Und das wäre schade drum. Auch um die traditionellste und seriöseste, die Patmos-Bibel von Josef Quadflieg, die noch am ehesten eine religiöse Sozialisation voraussetzt. Quadflieg wählt nur wenige Geschichten aus, bringt diese aber relativ originalgetreu und ergänzt sie geschickt um Lieder und Gebete hauptsächlich aus dem Buch der Psalmen. Als Verständnishilfe gibt er kleine, religiös zurückhaltende Einleitungen sowie am Ende einen kundigen religionswissenschaftlichen Abriß "Aus der Welt der Bibel". Die großflächigen farbigen Illustrationen von Rita Frind sind ausdrucksstark, verfertigt in einer Mischtechnik, die Collagen aus gerissenem Bunt- und Transparentpapier mit Frottagen und Gouachen kombiniert.

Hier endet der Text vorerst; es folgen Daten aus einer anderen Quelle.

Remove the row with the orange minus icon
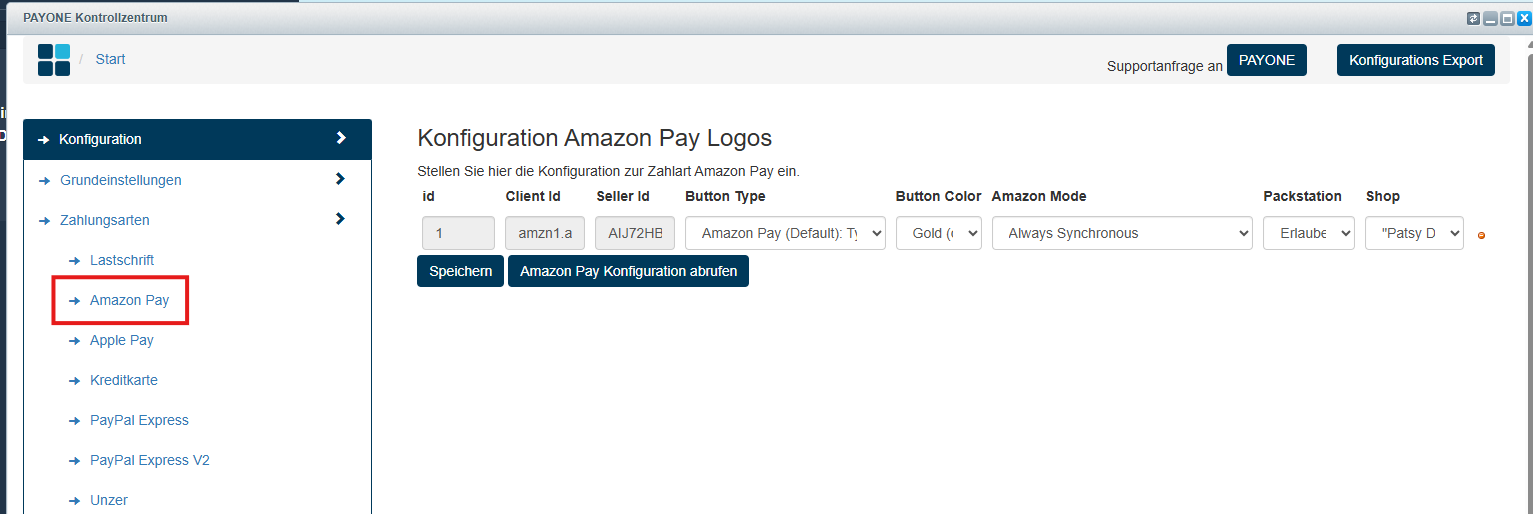(x=1481, y=236)
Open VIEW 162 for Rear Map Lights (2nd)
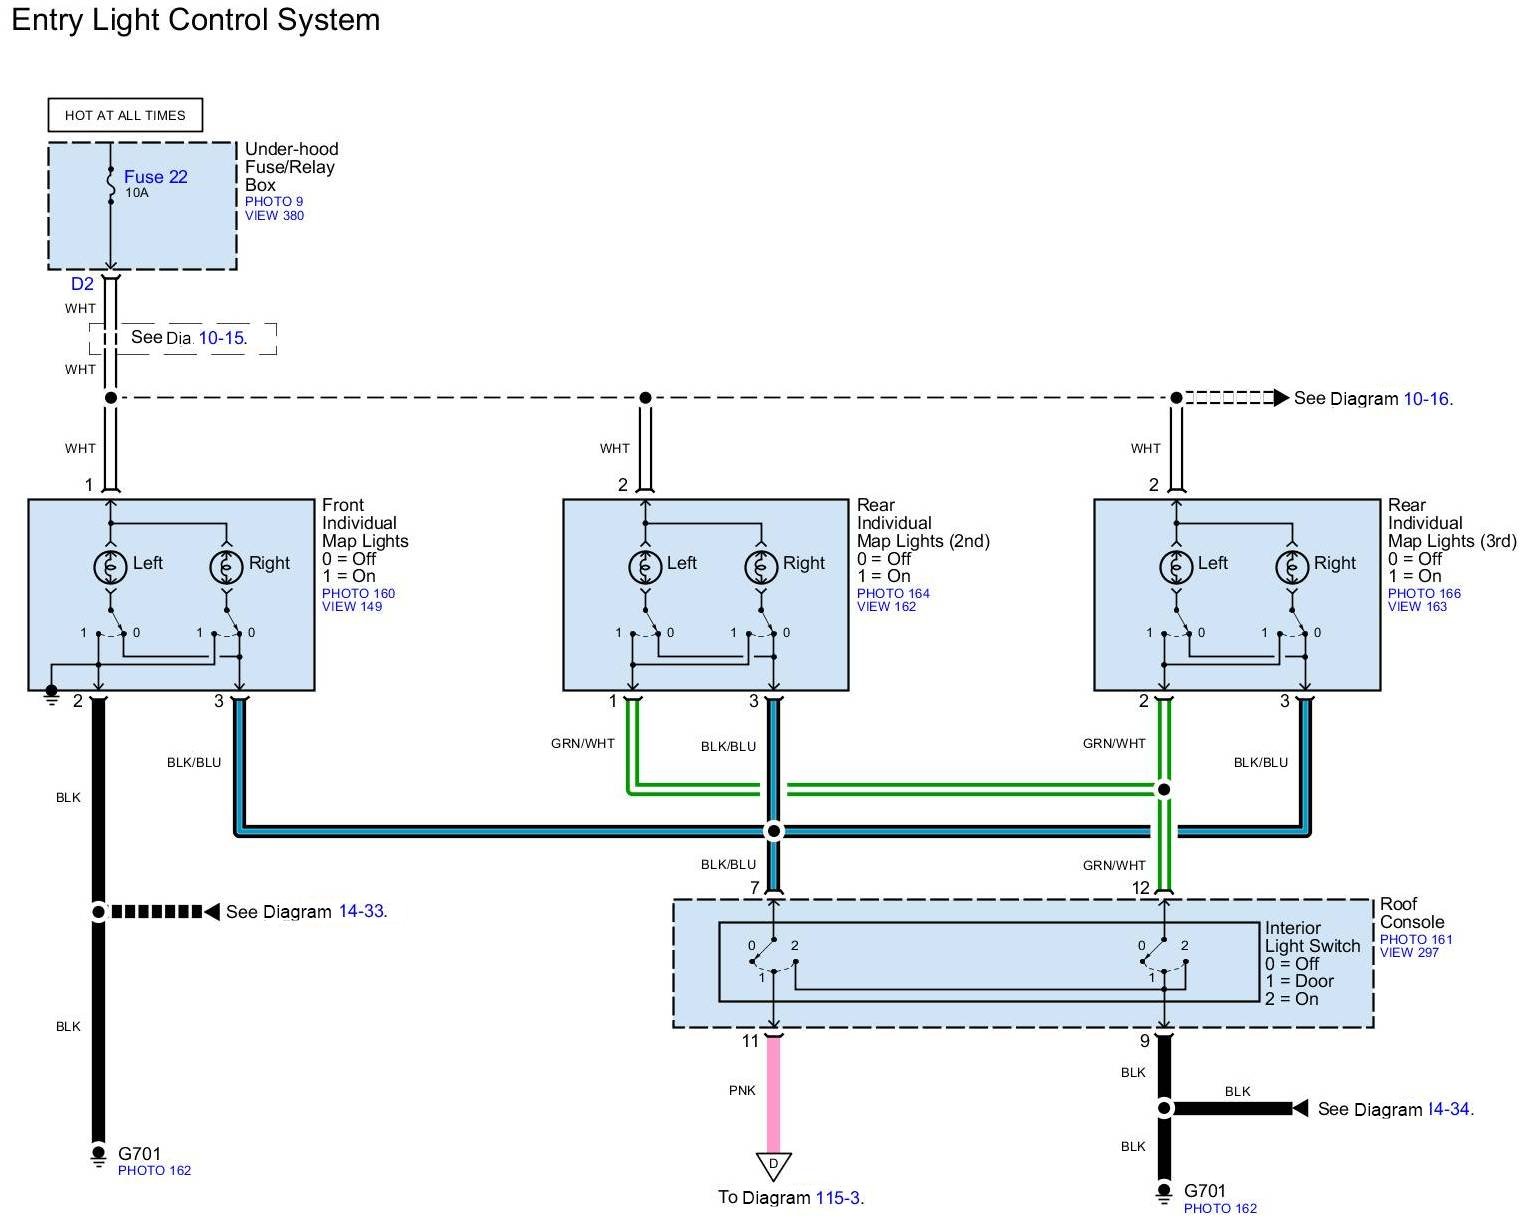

Wer es etwas leichter haben will, lasse sich von Eckart zur Nieden berichten, "was der Regenbogen verspricht". Hier wird frei erzählt, vereinfacht, ausgeschmückt und modernisiert. Anstößiges verschwindet. Die Erde ist eine Kugel, die sich um die Sonne dreht. Eva wird nicht mehr aus Adams Rippe gemacht. Alles wird auf den heutigen Verständnishorizont heruntergeholt, aber das geschieht in der Regel geschickt und mit Humor. Von dem Propheten Jona, der gerade einige Tage im Bauch eines Walfischs verbringt, heißt es zum Beispiel: "Trotz seiner ungemütlichen Lage dichtete Jona ein Lied zur Ehre Gottes."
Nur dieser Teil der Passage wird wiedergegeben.